‘Bite of these higher rates is gaining traction almost every day,’ KBW CEO Thomas Michaud warns


'Bite of these higher rates is gaining traction almost every day,' KBW CEO Thomas Michaud says

A major financial services CEO warns the economy hasn’t fully absorbed higher interest rates yet.

Thomas Michaud, who runs Stifel company KBW, notes there’s a delayed reaction in the marketplace from the last hike — calling a 25 basis point move at 5% a very different situation than off a half percent.

“This is getting to be the real deal at the moment because of the level of rates,” he told CNBC’s “Fast Money” on Wednesday. “The bite of these higher rates is gaining traction almost every day.”

Michaud delivered the call hours after the Federal Reserve decided to leave interest rates unchanged. It comes after ten rate hikes in a row.

The Fed signaled on Wednesday two more hikes are ahead this year. Michaud expects one to happen in July. However, he questions whether policymakers will raise rates a second time.

“Trying to deliver a new message with these dots is not what I’m willing to hang my hat on from what I see happening in the economy,” he said. “The economy is slowing. So, I think we’re near the end of this rate increase cycle.”

He lists interest rate sensitive areas of the economy already in a recession: Office space in urban areas, residential mortgage originations and investment banking revenues. He sees the problems contributing to more pain in regional banks.

“Banks were already tightening in the fourth quarter of last year. It didn’t just start in March. Loan growth had been slowing,” added Michaud. “There are elements of like the global financial crisis that are in bank stocks right now.”
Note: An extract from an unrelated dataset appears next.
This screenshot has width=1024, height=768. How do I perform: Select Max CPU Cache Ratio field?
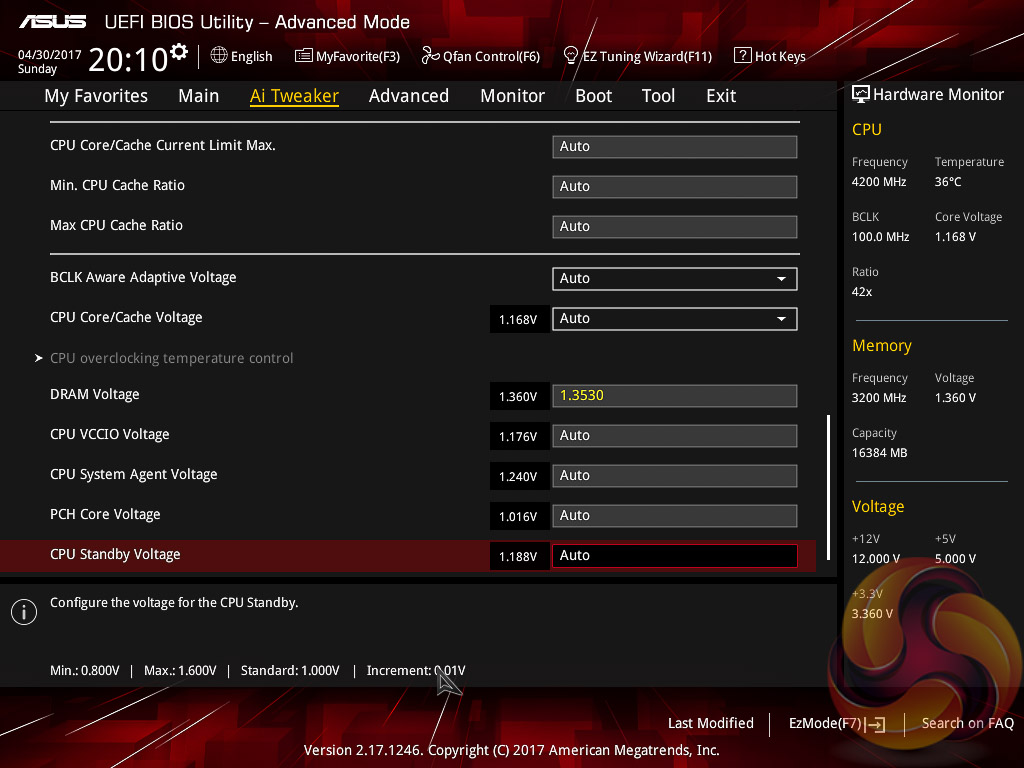[x=674, y=226]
According to Michaud, the regional bank rally is a short-term bounce. The SPDR S&P Regional Banking ETF is up almost 18% over the past month.

“The overall industry rally for all participants probably doesn’t happen until we get some more stability in what we think the earnings are going to be,” said Michaud. “Earnings estimates haven’t settled. They haven’t stopped going down.”

He sees a shift from adjusting to the new interest rate environment to credit quality in the second half of this year.

“Before the first quarter we cut bank estimates by 11%. After the quarter, we cut them by 4%.” Michaud said. “My instincts are we are going to cut them again.”